[Dataset records]
——————————

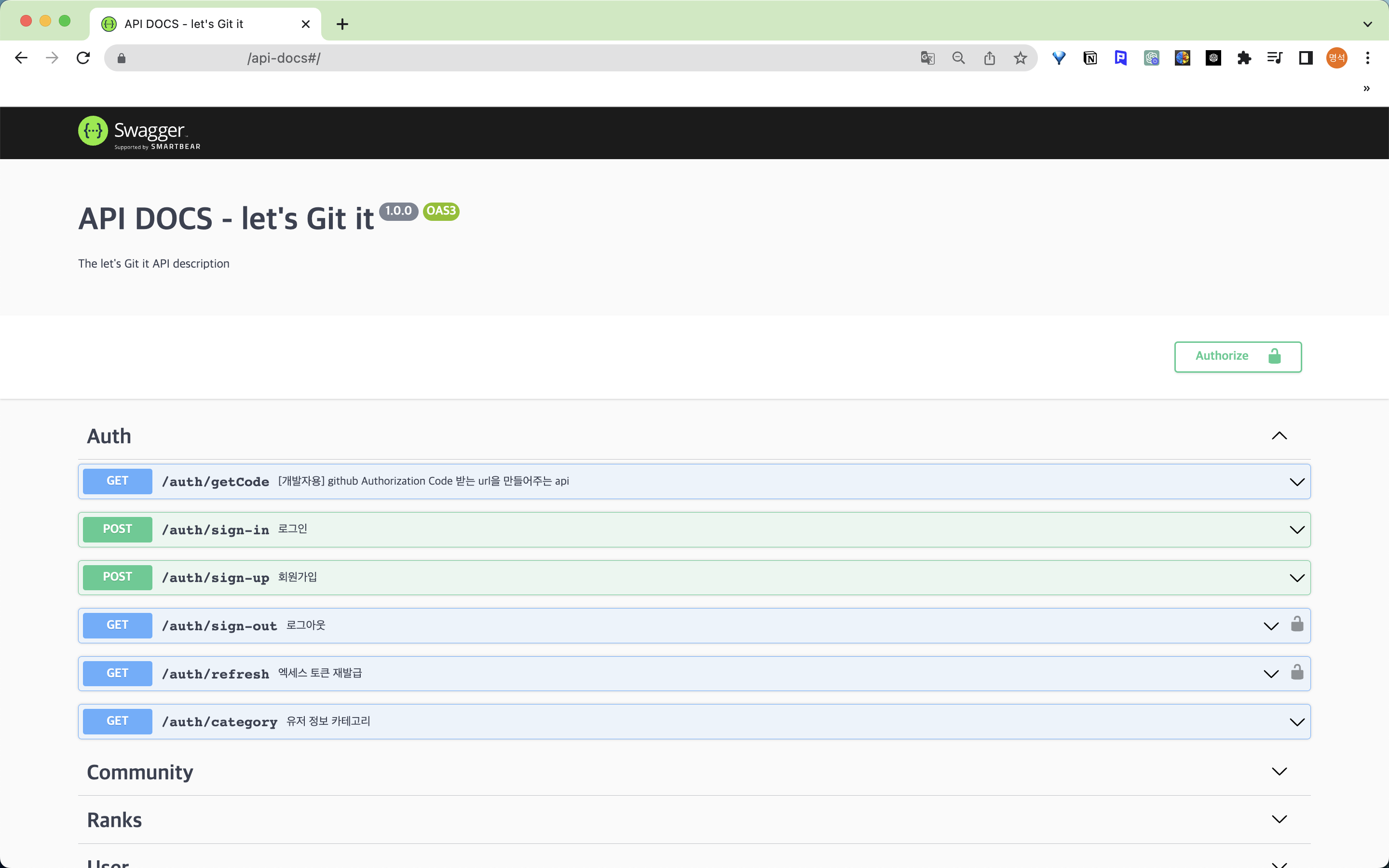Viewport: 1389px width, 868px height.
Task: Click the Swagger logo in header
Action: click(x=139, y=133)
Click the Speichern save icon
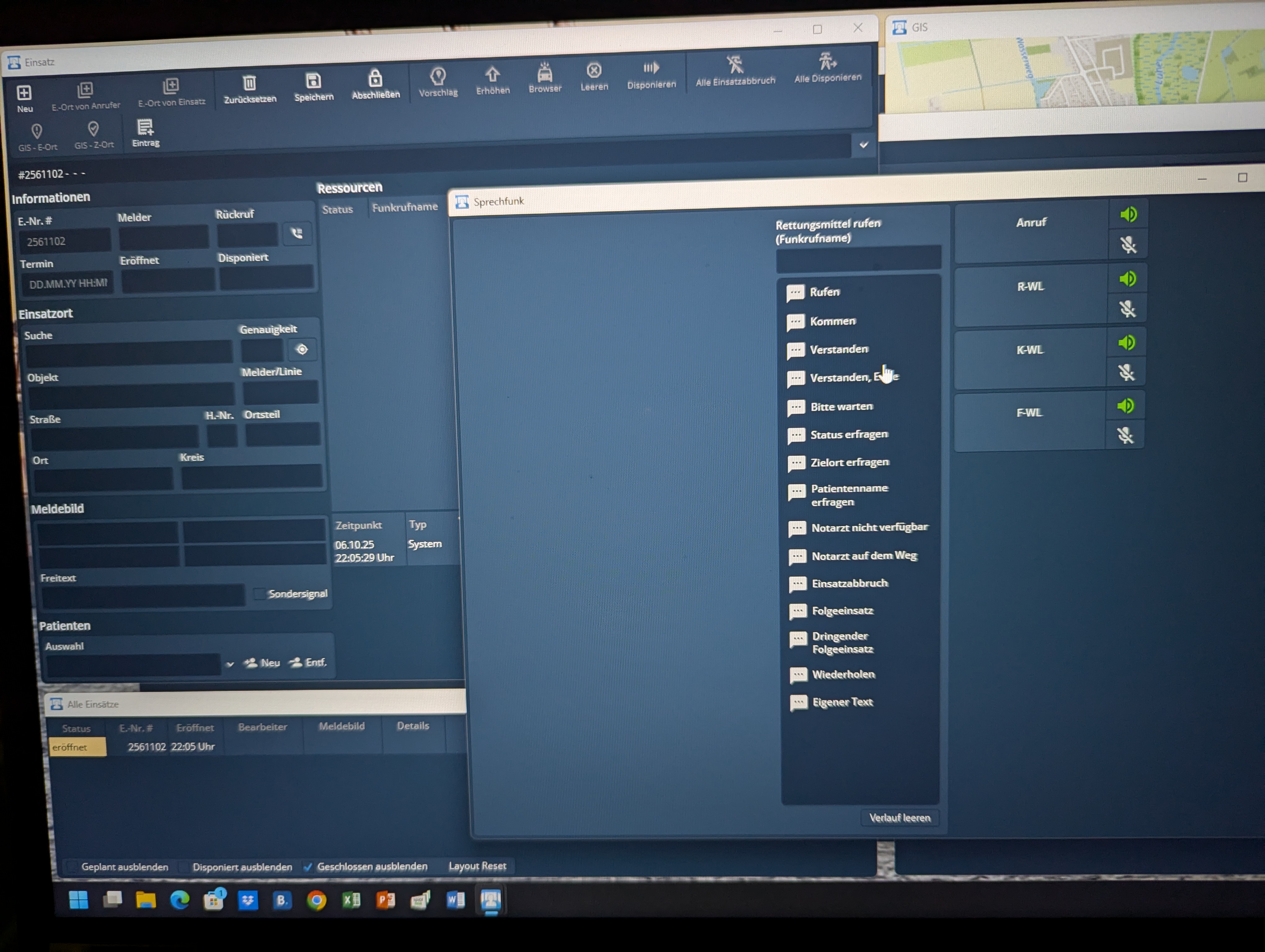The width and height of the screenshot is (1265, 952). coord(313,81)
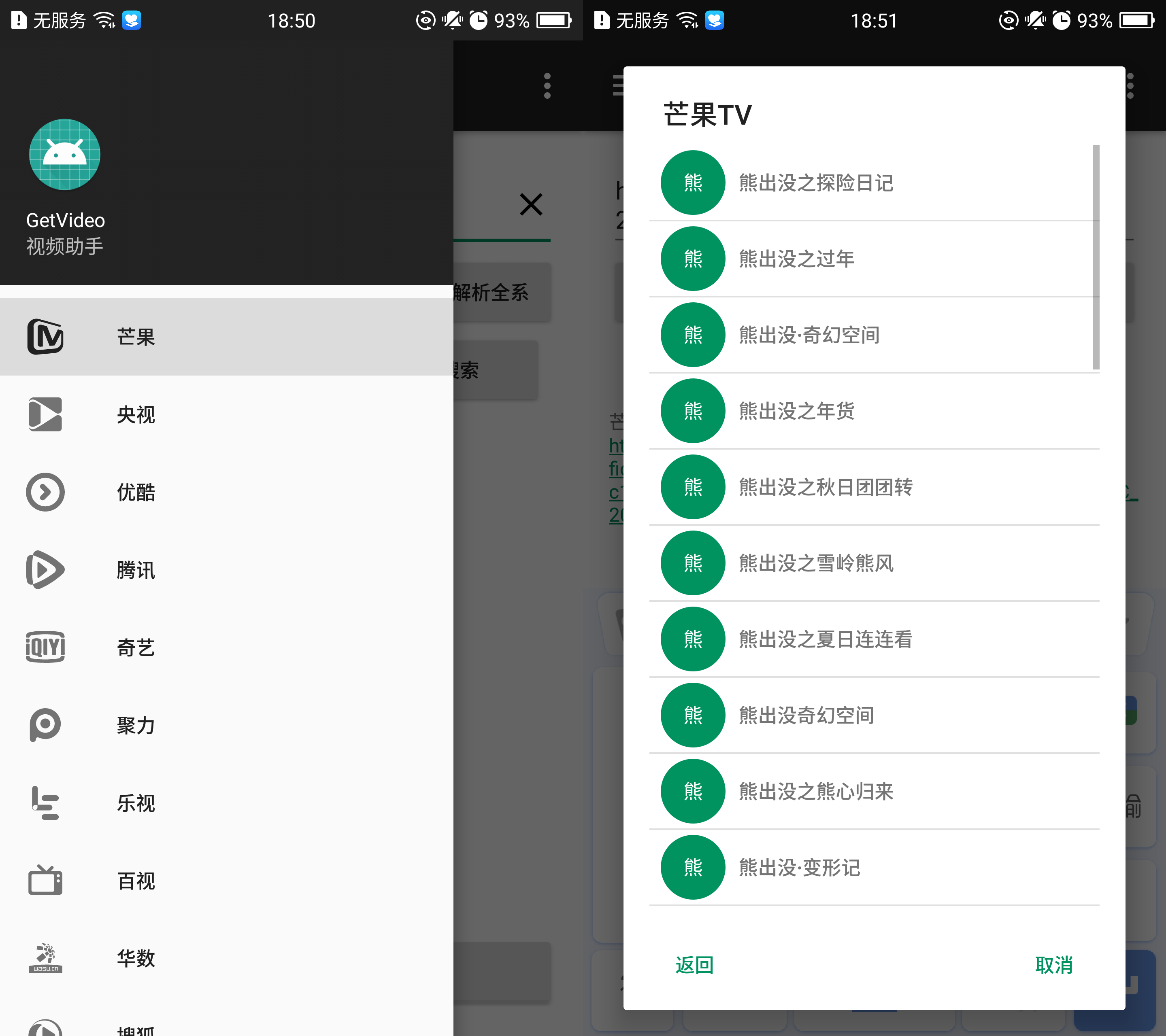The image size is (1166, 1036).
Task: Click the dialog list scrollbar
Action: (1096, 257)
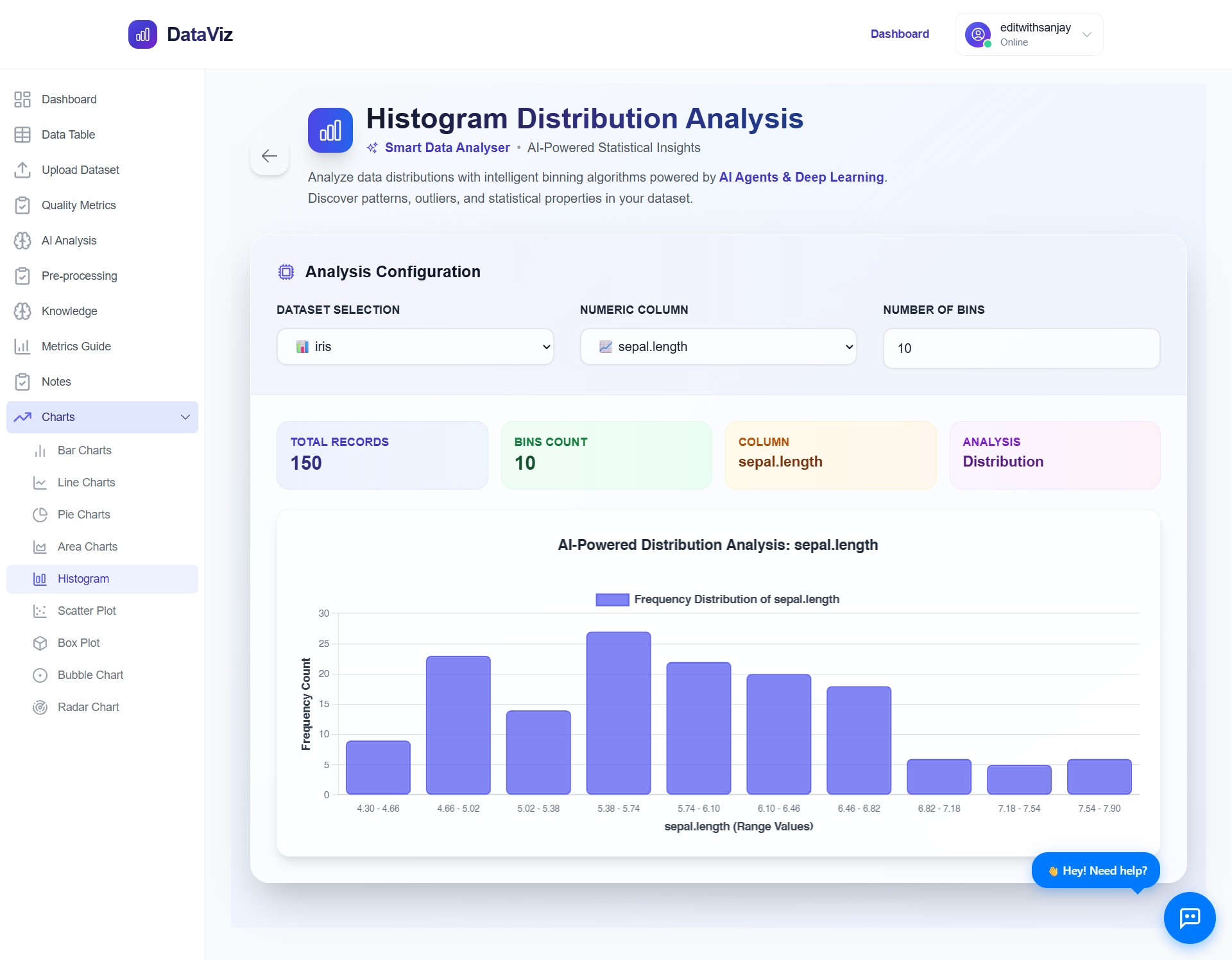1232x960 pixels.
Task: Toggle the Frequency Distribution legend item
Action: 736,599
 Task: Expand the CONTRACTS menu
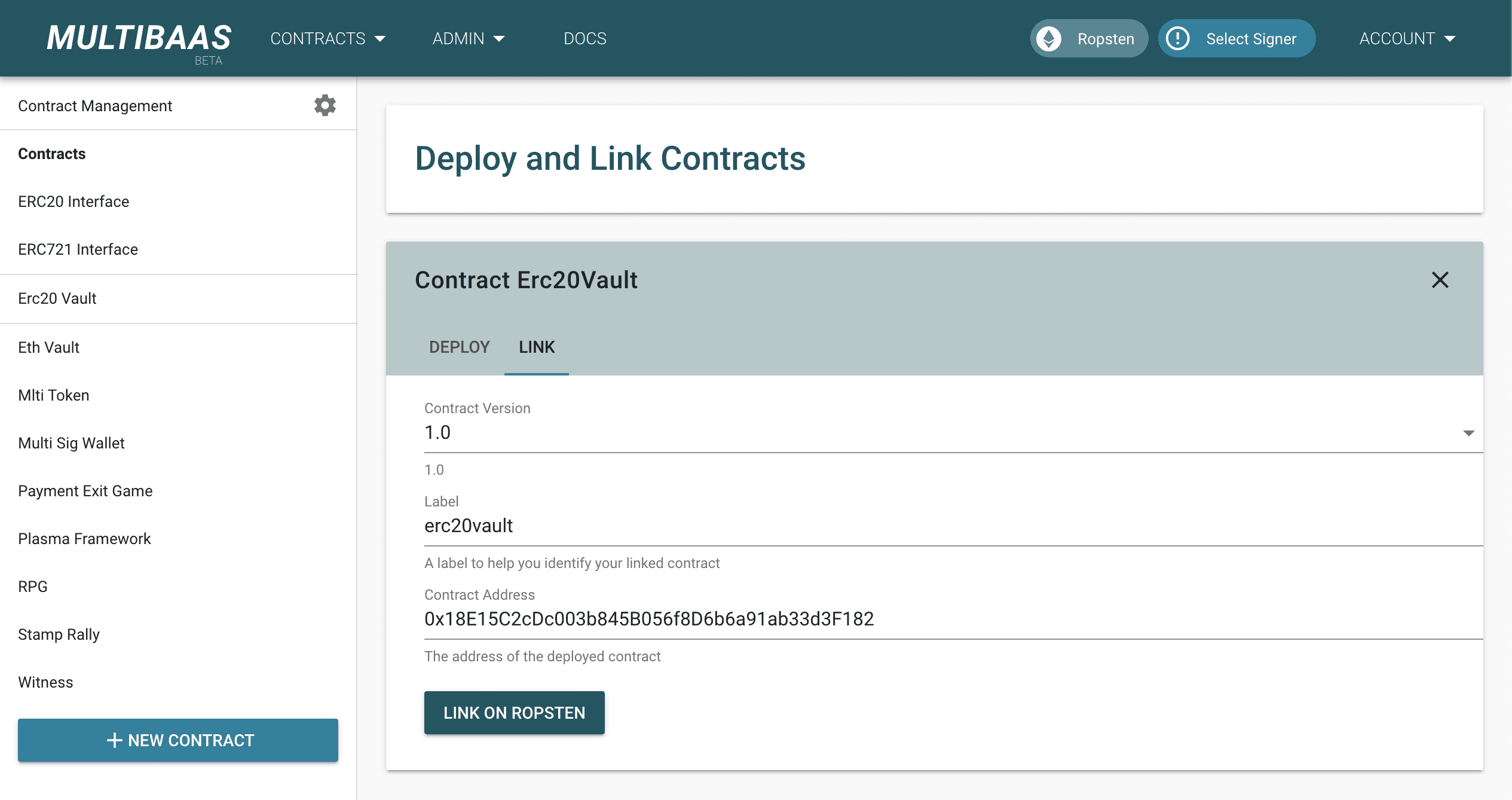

——————————

__WHAT IS BEING ASKED__:
Word for word, give again the lines from the line with "Click the Speichern save icon" through the end of the records above, with both ends included and the pictures left out.

__ANSWER SECTION__:
Click the Speichern save icon
The width and height of the screenshot is (1265, 952). coord(313,81)
The image size is (1166, 1036).
Task: Click the dialog list scrollbar
Action: (1096, 257)
1232x960 pixels.
Task: Toggle the Frequency Distribution legend item
Action: 736,599
 Task: Expand the CONTRACTS menu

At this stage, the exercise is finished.